## Task requirements
Your copy of the listing should be exact and should contain no pictures.

## Input
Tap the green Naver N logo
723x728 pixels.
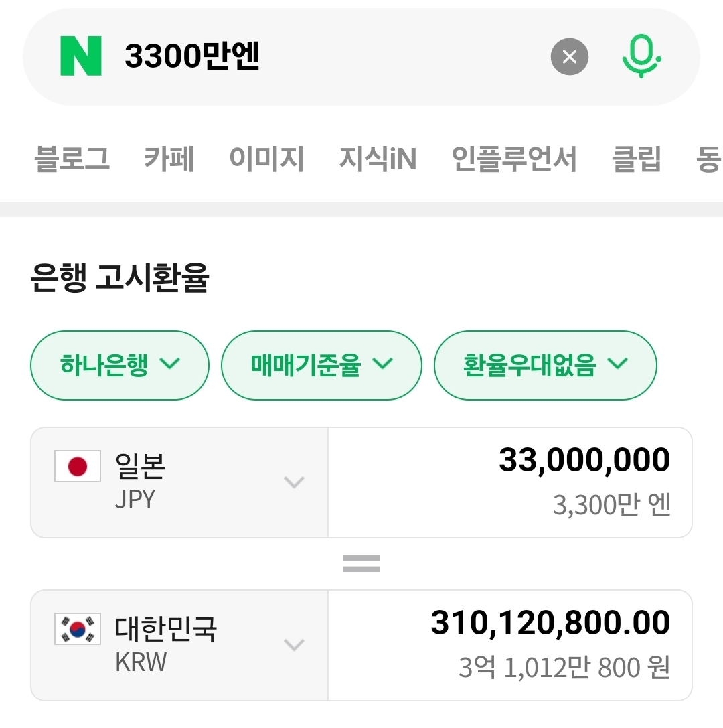coord(81,57)
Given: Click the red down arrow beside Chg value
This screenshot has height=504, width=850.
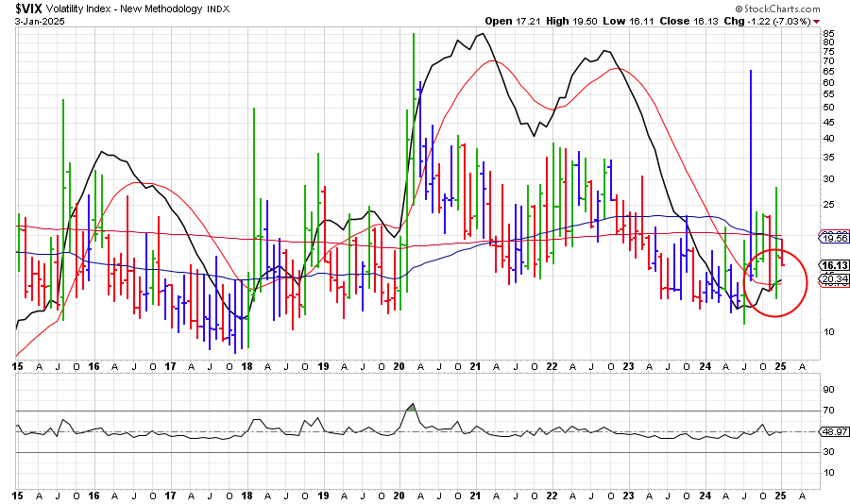Looking at the screenshot, I should [817, 20].
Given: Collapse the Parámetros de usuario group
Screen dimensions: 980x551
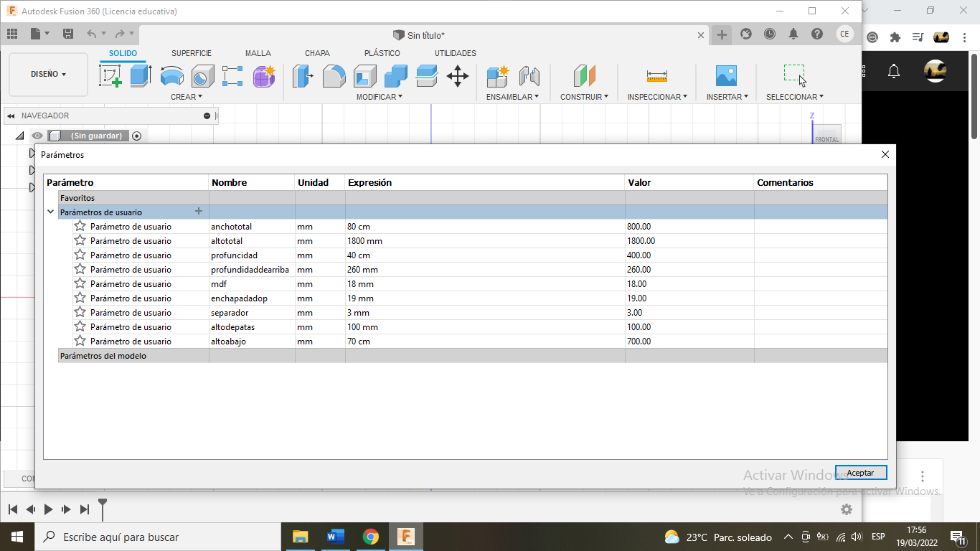Looking at the screenshot, I should pyautogui.click(x=50, y=212).
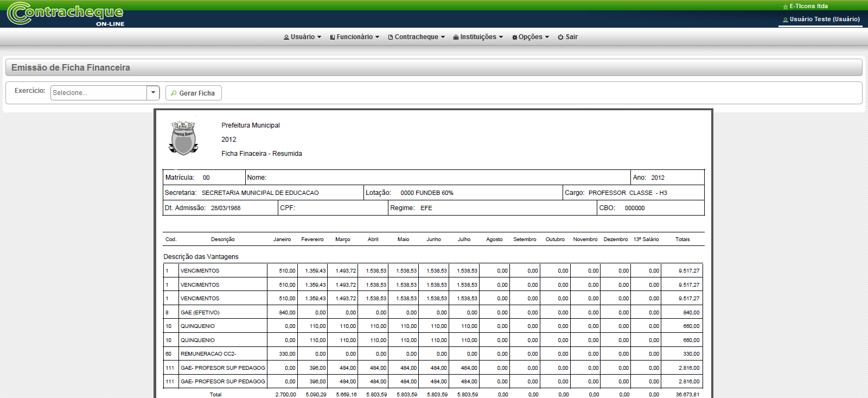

## Expected answer
Tap the green Naver N logo
723x728 pixels.
coord(81,57)
Given: Click the red down arrow beside Chg value
This screenshot has height=504, width=850.
Looking at the screenshot, I should [817, 20].
Given: Collapse the Parámetros de usuario group
Screen dimensions: 980x551
Looking at the screenshot, I should pyautogui.click(x=50, y=212).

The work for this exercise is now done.